Perhaps Inari’s warmest, most comfortable retreat is the freshly renovated and reopened Wilderness Hotel Juutua, close to rapids on the banks of the Juutua river running into the lake. The hotel previously at these premises was known for housing one of the best restaurants in northern Finland, an iconic reputation the new owners intend to sustain. At Restaurant Aanaar (Sámi for Inari), expect to be served fresh fish, such as Arctic char and salmon, as well as reindeer steaks or stew, mushrooms in season, and desserts with vitamin C-rich cloudberry, which grows abundantly here. There’s a special five-course menu included in the hotel’s Arctic Juutua and Juutua Winter Adventure Week packages. In the village, the cheerful PaPaNa Bar serves good pizzas and belting karaoke, as well as local live music acts.

“The Inari area has particularly diverse landscapes, with lakes and rivers and old forests, as well as upland fells,” says Juutua’s travel designer, Maaret Mattus-Tyni. The snowbound terrain lends itself to different winter activities, including reindeer and husky sled rides, snowmobile excursions, and snowshoe explorations. Illuminated cross-country ski tracks lead from near the Hotel Juutua along the river and into the forest. The hotel provides Arctic winter gear and clothing.

Mattus-Tyni has a Sámi family background, and the Inari region is home to one of three groups in Finland with their own languages (you’ll see signage in both Finnish and the local Sámi variant).

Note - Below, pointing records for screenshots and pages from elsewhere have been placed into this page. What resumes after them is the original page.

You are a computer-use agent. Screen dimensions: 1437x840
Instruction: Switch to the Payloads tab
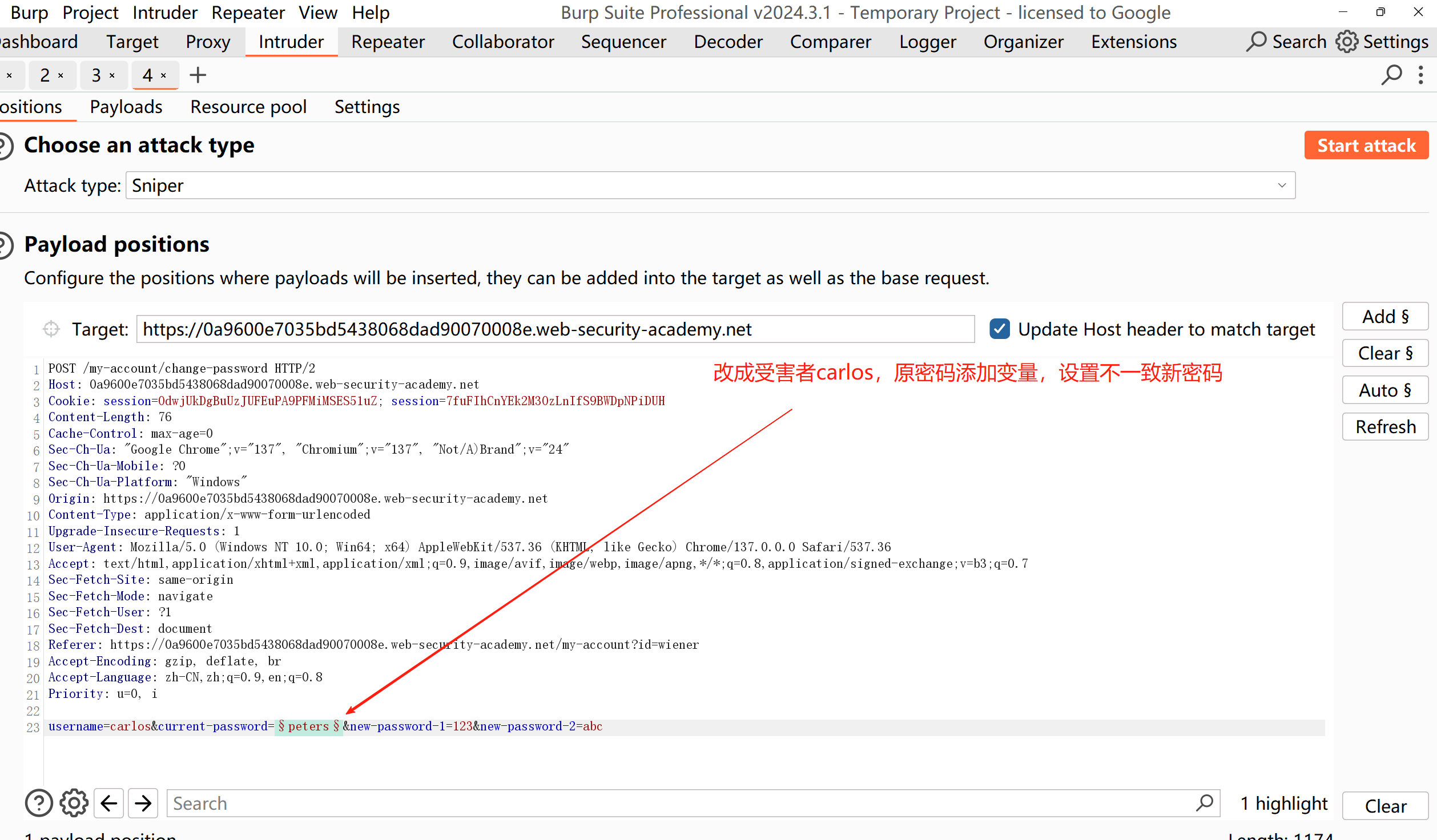pos(126,107)
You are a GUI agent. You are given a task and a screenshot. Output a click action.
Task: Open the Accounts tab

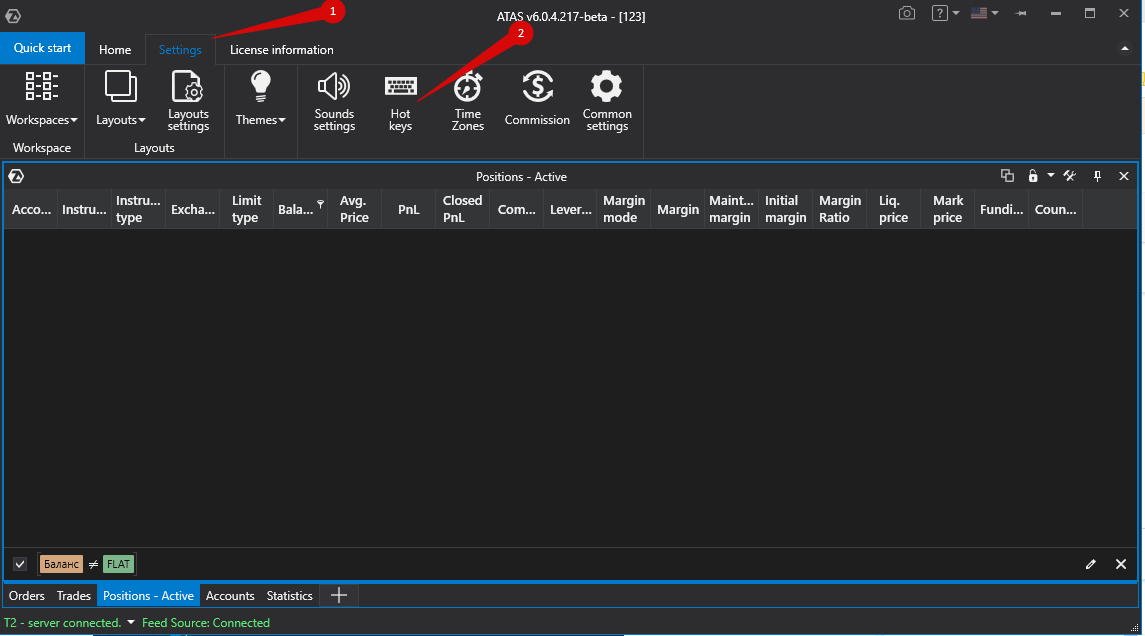[230, 595]
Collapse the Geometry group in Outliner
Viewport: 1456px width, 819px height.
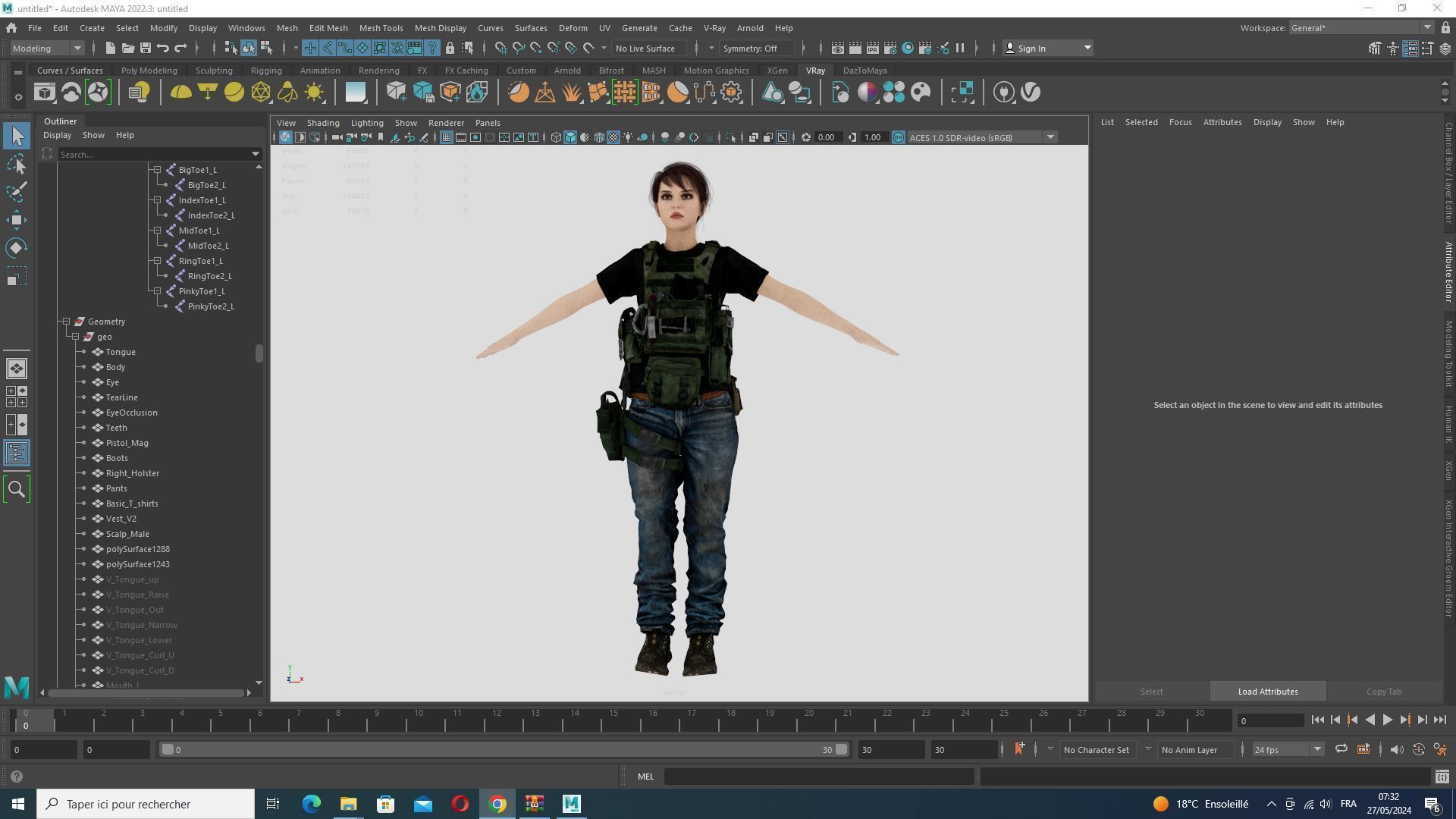66,322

Sámi people claim an original homeland stretching across the northernmost areas of Finland, Norway, Sweden and Russia.

Siida is the Sámi word for a reindeer herding site or community, and it’s also the name of the Sámi Museum and Nature Centre in Inari, housing a recently expanded exhibition of the people’s history, culture and lifestyle. Since visitors are in the heart of a unique and endangered native culture, it seems only courteous to pay a visit. It can get extremely cold in Lapland in the depths of winter, with temperatures plummeting as low as -30C, and the museum serves as an informative warm-up venue – although you’ll need to wrap up to explore the adjacent outdoor museum of traditional Lapland dwellings. Finland’s Sámi Parliament sits in the Sajos Sámi Cultural Centre, an elegant timber building on the edge of the village.

All this, and no mention of Santa? In fact, Joulupukki, as he’s known in Finland, still makes his presence felt here, as he does across the whole of Finland. “Sámi people don’t have their own special Christmas traditions,” says Karhu-Angeli. “But in our family we celebrate in the Finnish way – except we have reindeer meat on our table instead of ham. And our Santa has a reindeer-fur coat and reindeer-fur boots and speaks Sámi to us. In fact, he’s more like any old Sámi man.”

The difference is, in Inari not everything revolves around the man with a bag – and, in this grown-up’s opinion, a holiday here is so much the better for it.

Travel essentials

Getting there

Trying to fly less?

It’s possible to travel by train and ferry to Helsinki, going by rail to Stockholm via Hamburg and from there to Finland by sea. Once in Helsinki, the Santa Claus Express runs two to three times daily to Rovaniemi, from where there’s a bus to Inari.

Fine with flying

Finnair flies from Helsinki to Ivalo up to three times daily (1hr 40 min, including stop at Rovaniemi), from which an airport shuttle bus departs for Inari 20 mins after each arrival (40 min).

Alternatively, buses depart from Rovaniemi to Inari twice a day (5hr).

Staying there

In Inari, Wilderness Hotels operate the Wilderness Hotel Juutua (doubles from £163) as well as Wilderness Hotel Inari & Igloos (doubles from £154).

Former school turned hotel, Korpikartano has doubles from £80.